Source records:

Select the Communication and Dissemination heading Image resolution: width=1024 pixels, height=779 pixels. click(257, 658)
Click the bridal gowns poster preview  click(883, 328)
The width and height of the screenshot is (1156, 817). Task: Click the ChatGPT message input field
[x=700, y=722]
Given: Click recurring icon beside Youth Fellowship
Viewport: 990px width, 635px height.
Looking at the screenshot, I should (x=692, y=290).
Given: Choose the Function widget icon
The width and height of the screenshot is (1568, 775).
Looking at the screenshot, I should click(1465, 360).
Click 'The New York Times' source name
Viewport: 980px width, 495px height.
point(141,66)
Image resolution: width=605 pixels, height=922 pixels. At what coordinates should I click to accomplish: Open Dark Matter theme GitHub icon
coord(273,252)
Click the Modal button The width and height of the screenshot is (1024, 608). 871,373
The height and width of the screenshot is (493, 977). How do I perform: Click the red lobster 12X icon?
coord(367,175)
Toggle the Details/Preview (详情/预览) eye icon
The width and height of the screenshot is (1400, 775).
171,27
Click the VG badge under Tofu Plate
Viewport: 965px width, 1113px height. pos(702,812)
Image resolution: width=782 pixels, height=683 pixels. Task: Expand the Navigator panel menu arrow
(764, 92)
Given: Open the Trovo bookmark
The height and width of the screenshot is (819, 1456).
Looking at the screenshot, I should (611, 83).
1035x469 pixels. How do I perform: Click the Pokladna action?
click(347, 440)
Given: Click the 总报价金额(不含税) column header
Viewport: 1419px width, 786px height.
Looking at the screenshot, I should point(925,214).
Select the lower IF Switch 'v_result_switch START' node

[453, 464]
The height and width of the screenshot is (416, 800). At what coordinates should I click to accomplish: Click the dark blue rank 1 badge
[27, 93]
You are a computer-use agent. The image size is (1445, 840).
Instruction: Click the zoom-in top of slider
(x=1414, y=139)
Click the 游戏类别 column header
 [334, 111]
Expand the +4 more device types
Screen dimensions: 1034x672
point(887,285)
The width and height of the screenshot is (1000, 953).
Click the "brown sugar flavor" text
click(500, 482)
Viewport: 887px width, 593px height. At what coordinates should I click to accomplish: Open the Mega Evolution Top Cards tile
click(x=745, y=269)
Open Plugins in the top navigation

PROMPT:
None of the records may be omitted; each is to be printed exactly.

WRITTEN SOLUTION:
Select the Communication and Dissemination heading Image resolution: width=1024 pixels, height=779 pixels. click(257, 658)
Click the bridal gowns poster preview  click(883, 328)
The width and height of the screenshot is (1156, 817). Task: Click the ChatGPT message input field
[x=700, y=722]
Given: Click recurring icon beside Youth Fellowship
Viewport: 990px width, 635px height.
Looking at the screenshot, I should (x=692, y=290).
Given: Choose the Function widget icon
The width and height of the screenshot is (1568, 775).
Looking at the screenshot, I should click(1465, 360).
Click 'The New York Times' source name
Viewport: 980px width, 495px height.
point(141,66)
Image resolution: width=605 pixels, height=922 pixels. At what coordinates should I click to accomplish: Open Dark Matter theme GitHub icon
coord(273,252)
Click the Modal button The width and height of the screenshot is (1024, 608). 871,373
The height and width of the screenshot is (493, 977). How do I perform: Click the red lobster 12X icon?
coord(367,175)
Toggle the Details/Preview (详情/预览) eye icon
The width and height of the screenshot is (1400, 775).
171,27
Click the VG badge under Tofu Plate
Viewport: 965px width, 1113px height. pos(702,812)
Image resolution: width=782 pixels, height=683 pixels. Task: Expand the Navigator panel menu arrow
(764, 92)
Given: Open the Trovo bookmark
The height and width of the screenshot is (819, 1456).
Looking at the screenshot, I should (611, 83).
1035x469 pixels. How do I perform: Click the Pokladna action?
click(347, 440)
Given: Click the 总报价金额(不含税) column header
Viewport: 1419px width, 786px height.
Looking at the screenshot, I should point(925,214).
Select the lower IF Switch 'v_result_switch START' node

[453, 464]
The height and width of the screenshot is (416, 800). At what coordinates should I click to accomplish: Click the dark blue rank 1 badge
[27, 93]
You are a computer-use agent. The image size is (1445, 840).
Instruction: Click the zoom-in top of slider
(x=1414, y=139)
Click the 游戏类别 column header
 [334, 111]
Expand the +4 more device types
Screen dimensions: 1034x672
point(887,285)
The width and height of the screenshot is (1000, 953).
Click the "brown sugar flavor" text
click(500, 482)
Viewport: 887px width, 593px height. At what coordinates should I click to accomplish: Open the Mega Evolution Top Cards tile
click(x=745, y=269)
Open Plugins in the top navigation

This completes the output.